[TO-DO ITEM]
Retype the part of the listing below that begins with the line containing "Identify the location" and runs through the end of the listing, with both ends included. Leave the pictures out of your answer.

RECORDS SHOWN START

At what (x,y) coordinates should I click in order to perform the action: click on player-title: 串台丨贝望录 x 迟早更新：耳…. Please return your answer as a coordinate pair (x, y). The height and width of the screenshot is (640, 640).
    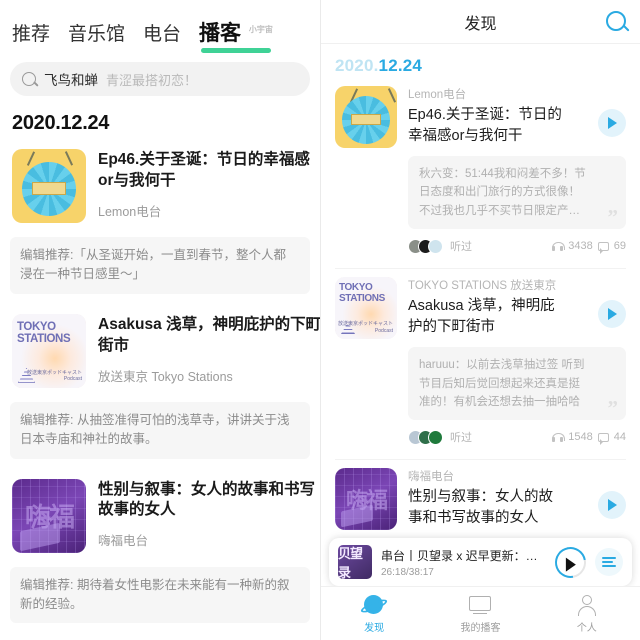
    Looking at the image, I should click on (464, 556).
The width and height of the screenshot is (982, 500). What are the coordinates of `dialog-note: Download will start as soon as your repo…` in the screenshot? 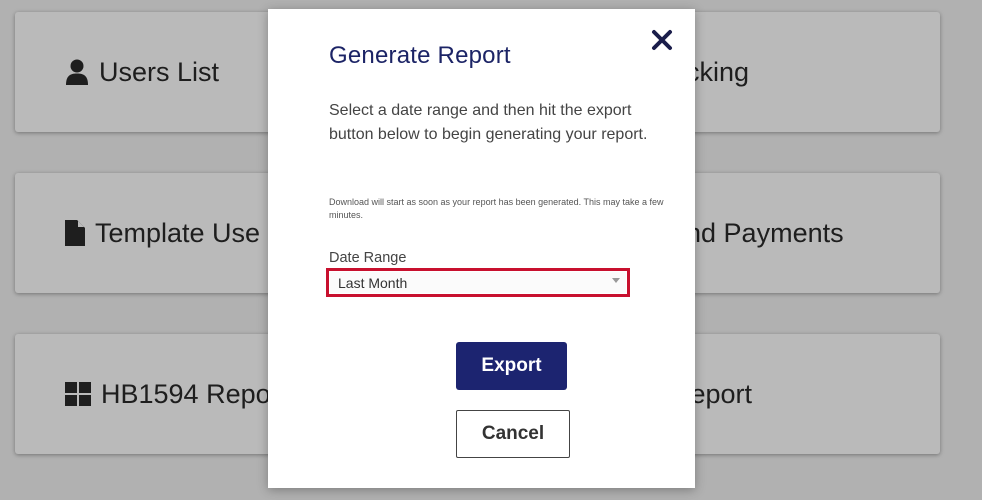 It's located at (496, 208).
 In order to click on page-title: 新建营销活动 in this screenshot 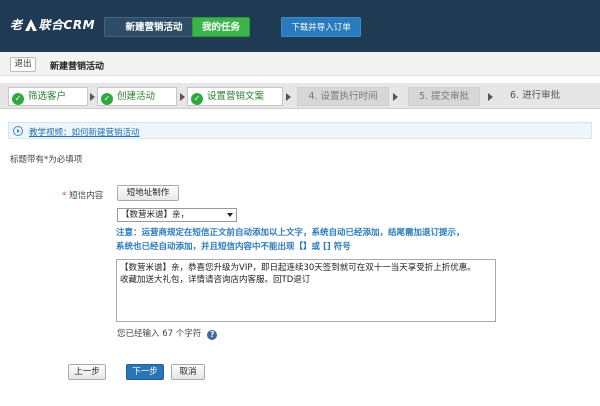, I will do `click(78, 67)`.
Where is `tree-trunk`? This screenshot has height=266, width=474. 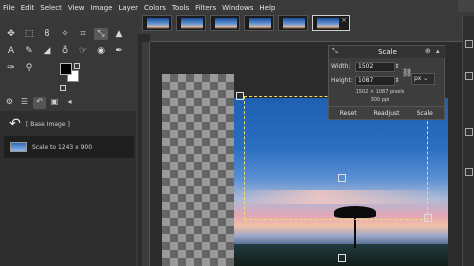 tree-trunk is located at coordinates (355, 232).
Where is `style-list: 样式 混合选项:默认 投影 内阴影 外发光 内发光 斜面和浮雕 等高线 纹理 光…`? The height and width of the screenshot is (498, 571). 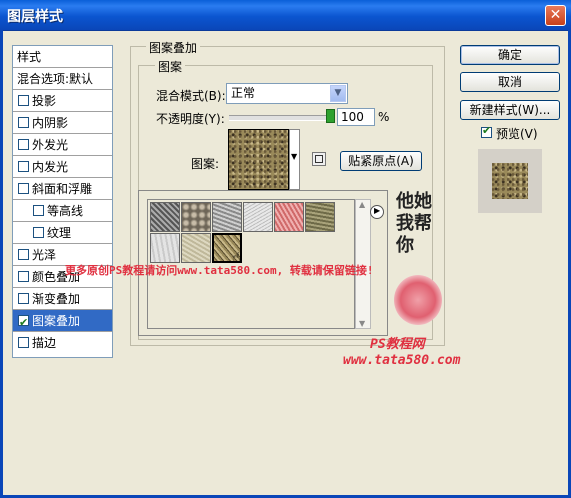 style-list: 样式 混合选项:默认 投影 内阴影 外发光 内发光 斜面和浮雕 等高线 纹理 光… is located at coordinates (62, 202).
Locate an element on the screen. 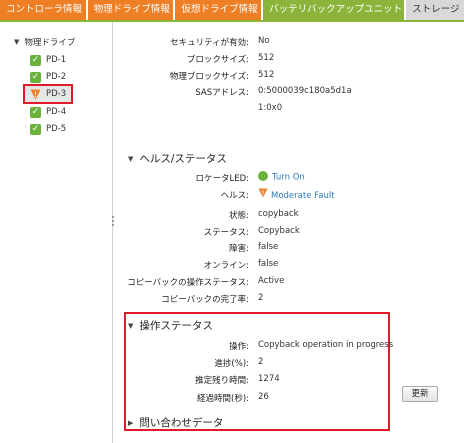  tab-physical-drive-info: 物理ドライブ情報 is located at coordinates (130, 10).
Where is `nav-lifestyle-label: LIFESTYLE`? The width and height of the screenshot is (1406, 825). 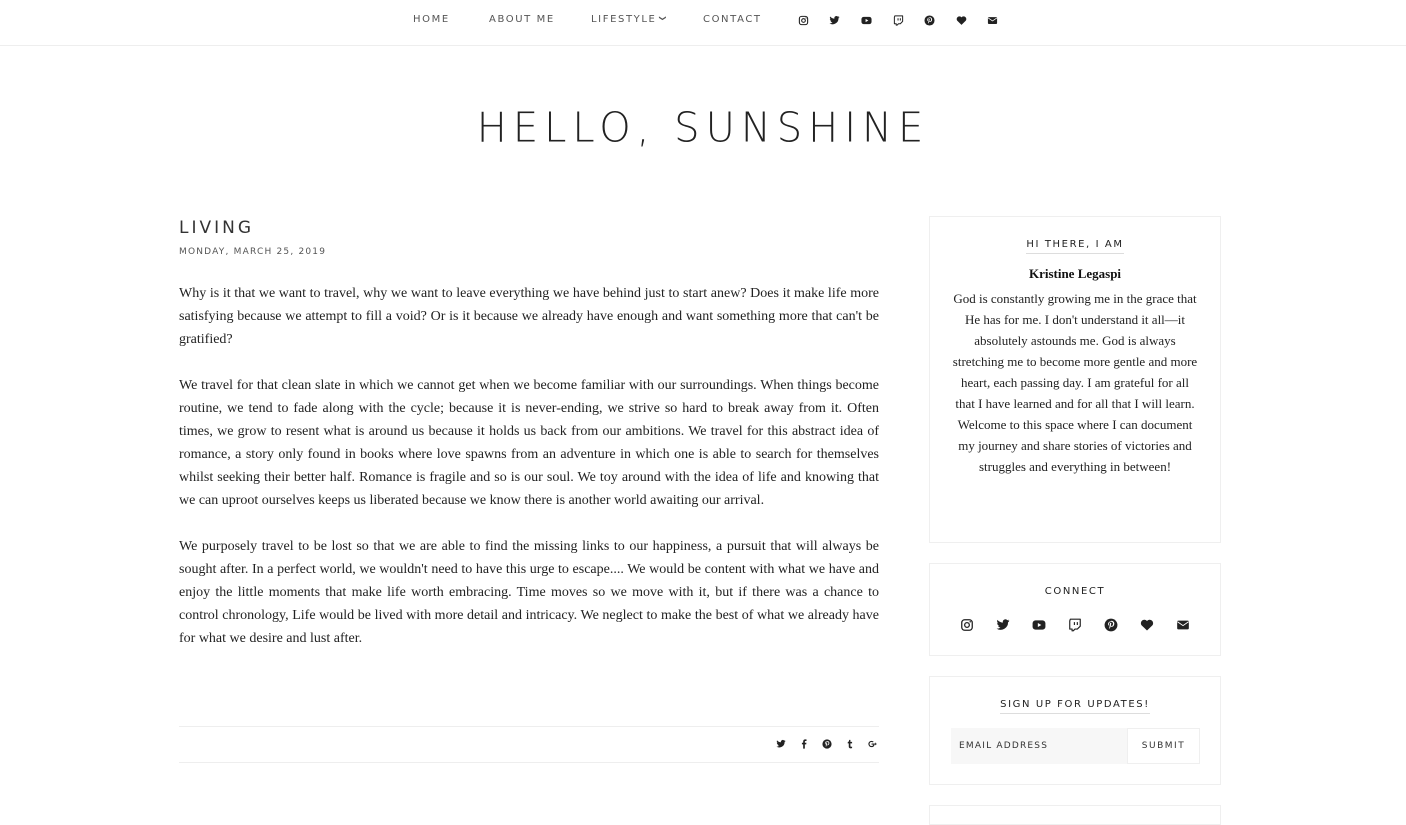
nav-lifestyle-label: LIFESTYLE is located at coordinates (624, 20).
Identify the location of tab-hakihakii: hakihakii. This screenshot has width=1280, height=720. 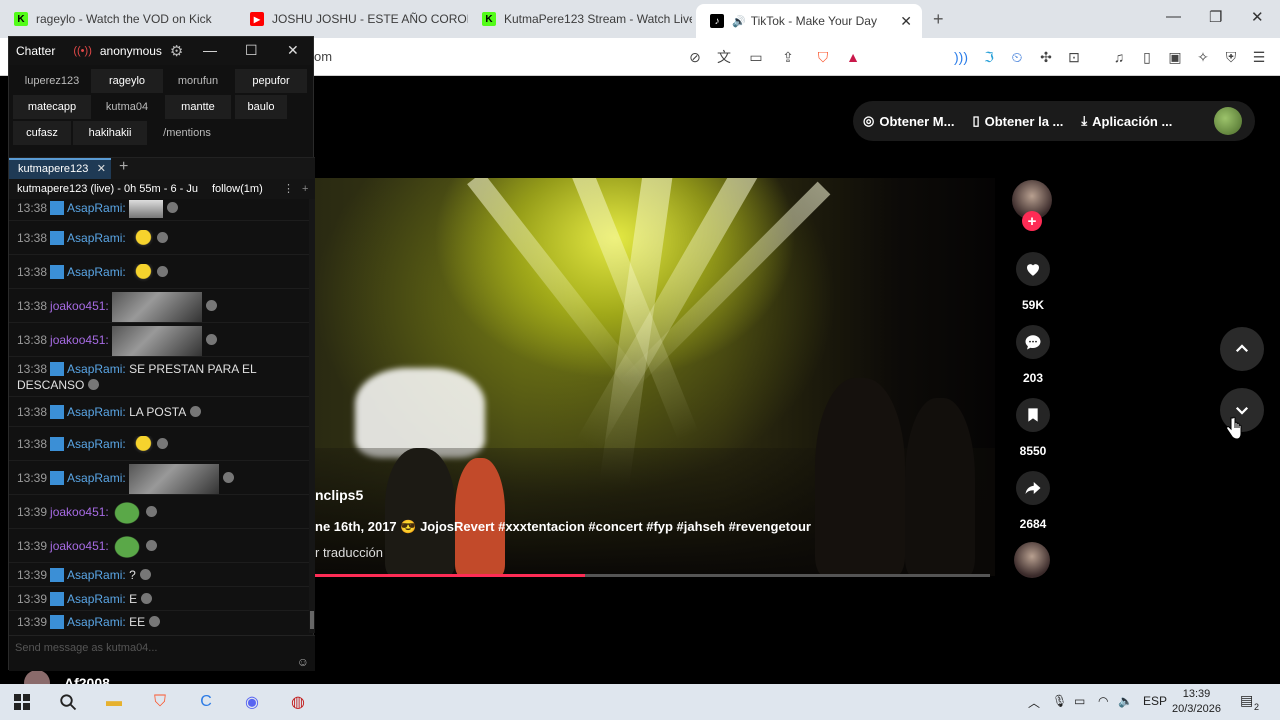
(110, 133).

RECORDS SHOWN END

[RESPONSE BOX]
Identify the location of tab-hakihakii: hakihakii. This screenshot has width=1280, height=720. 
(110, 133).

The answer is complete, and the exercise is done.